DAVID ALLEGRANTI
Politica

Se un altro Berlusconi è davvero impossibile

L’Italia degli anni Novanta era diversa. Come spiega Alberto Mingardi c’era una domanda di principi liberali oggi sostituita da una domanda di protezione, anche sociale, alla quale la destra tenta di fornire risposte (riuscendoci, come dimostra il successo politico di Giorgia Meloni)

La rubrica 'Pecore Elettriche' di David Allegranti

Firenze, 18 giugno 2023 – Con la morte di Silvio Berlusconi, 86 anni, è finita l’età della giovinezza, non dal punto anagrafico, ma socio-culturale. È la fine di un’epoca e anche di un’epica. Pochi uomini politici sono stati così polarizzanti nella vita politica del Paese come Berlusconi; amato e odiato, ma mai capace di suscitare indifferenza. Dette una casa – qualcuno disse di plastica – ai liberali italiani, consentendo anche agibilità politica ai post-fascisti. Come quando nel 1993 si schierò a favore di Gianfranco Fini candidato sindaco di Roma.

Vale ora per la destra la domanda che fu di Lenin: che fare? Un altro Berlusconi è impossibile, per molte ragioni. I figli sono comprensibilmente interessati e preoccupati per il destino delle aziende; sosterranno Forza Italia, partito che ha 90 milioni di euro di debiti nei confronti della famiglia, ma l’impegno diretto è un’altra cosa (e l’unica che potrebbe avere una certa sensibilità politica pare che sia Marina). Berlusconi è politicamente l’eredità e il lascito di sé stesso. I delfini e gli aspiranti successori sono stati sbranati, è il vecchio mito di Crono che divora i suoi figli. A nessun altro, dentro Forza Italia, verrebbe concesso di rappresentarsi a immagine e somiglianza di Berlusconi, non c’è Antonio Tajani che tenga.

Come mi ha detto una volta Marcello Pera, uno che conosceva bene Berlusconi e Forza Italia, "essendo il partito di Berlusconi nato con Berlusconi, dipendente dalle intuizioni di Berlusconi oltre che in alcune circostanze dai soldi di Berlusconi, e dai voti di Berlusconi, bisogna rispettarlo per quello che è". Per Forza Italia la notizia è doppiamente terribile, perché l’anno prossimo ci sono le elezioni europee e la soglia del quattro per cento, che qualcuno vorrebbe abbassare al tre, potrebbe essere ostica.

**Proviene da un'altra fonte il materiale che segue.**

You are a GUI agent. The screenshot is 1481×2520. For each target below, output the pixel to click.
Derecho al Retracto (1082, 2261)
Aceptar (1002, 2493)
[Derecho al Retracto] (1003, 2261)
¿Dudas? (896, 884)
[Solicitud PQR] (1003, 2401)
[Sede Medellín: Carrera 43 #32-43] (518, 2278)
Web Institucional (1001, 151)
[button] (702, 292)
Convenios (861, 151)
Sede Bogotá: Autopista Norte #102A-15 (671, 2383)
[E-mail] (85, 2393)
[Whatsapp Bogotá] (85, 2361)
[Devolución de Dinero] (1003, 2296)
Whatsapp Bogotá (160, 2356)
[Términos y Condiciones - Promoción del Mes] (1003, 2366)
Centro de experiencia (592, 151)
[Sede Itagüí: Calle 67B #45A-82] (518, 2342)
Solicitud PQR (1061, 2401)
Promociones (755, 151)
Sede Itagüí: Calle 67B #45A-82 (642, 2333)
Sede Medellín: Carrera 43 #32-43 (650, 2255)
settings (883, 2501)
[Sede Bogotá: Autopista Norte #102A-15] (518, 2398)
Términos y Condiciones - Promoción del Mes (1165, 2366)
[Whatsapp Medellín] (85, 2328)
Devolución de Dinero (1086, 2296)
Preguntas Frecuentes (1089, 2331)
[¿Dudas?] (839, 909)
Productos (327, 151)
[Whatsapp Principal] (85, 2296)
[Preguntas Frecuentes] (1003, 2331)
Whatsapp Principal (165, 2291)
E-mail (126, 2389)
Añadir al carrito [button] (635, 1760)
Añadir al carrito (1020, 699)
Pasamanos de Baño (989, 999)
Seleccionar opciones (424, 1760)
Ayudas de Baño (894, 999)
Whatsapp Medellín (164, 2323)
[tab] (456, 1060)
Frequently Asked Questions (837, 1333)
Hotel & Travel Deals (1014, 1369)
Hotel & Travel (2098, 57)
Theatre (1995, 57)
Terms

Un anno è lungo, e il patto con Meloni – l’unica in grado di assorbire oggi l’elettorato berlusconiano – per non inglobare, non subito almeno, i parlamentari di Forza Italia rimasti senza capo, potrebbe resistere poco.

Berlusconi non c’è più, ma potrebbe resistere l’antiberlusconismo. Michele Serra su Repubblica ha spiegato le ragioni deteriori del successo politico di Berlusconi: "Far sentire importante chiunque per dare importanza (e potere) a sé stesso". Ma questa è la politica, non è solo Berlusconi. "I venditori, gli imbonitori, sanno quanto conta la fragilità delle persone. La loro insicurezza, la loro vanità, il loro bisogno di gratificazione", ha scritto Serra. "Una comunità di persone forti, in grado di darsi autonomamente dignità e identità, non avrebbe avuto bisogno di Berlusconi – perché non è una comunità in vendita". Trovo significativo che una parte dell’Italia si sia sempre considerata il "popolo maturo" al confronto degli altri e che tutt’ora si consideri più adulta, forte. Non so bene su che base. Forse è per questo che Berlusconi ha vinto. Non l’ha inventata Berlusconi la democrazia del narcisismo, casomai ne è stato un autorevole interprete. Ma far sentire le persone importanti non è riprovevole per un politico: lo è trattarle con sussiego moraleggiante.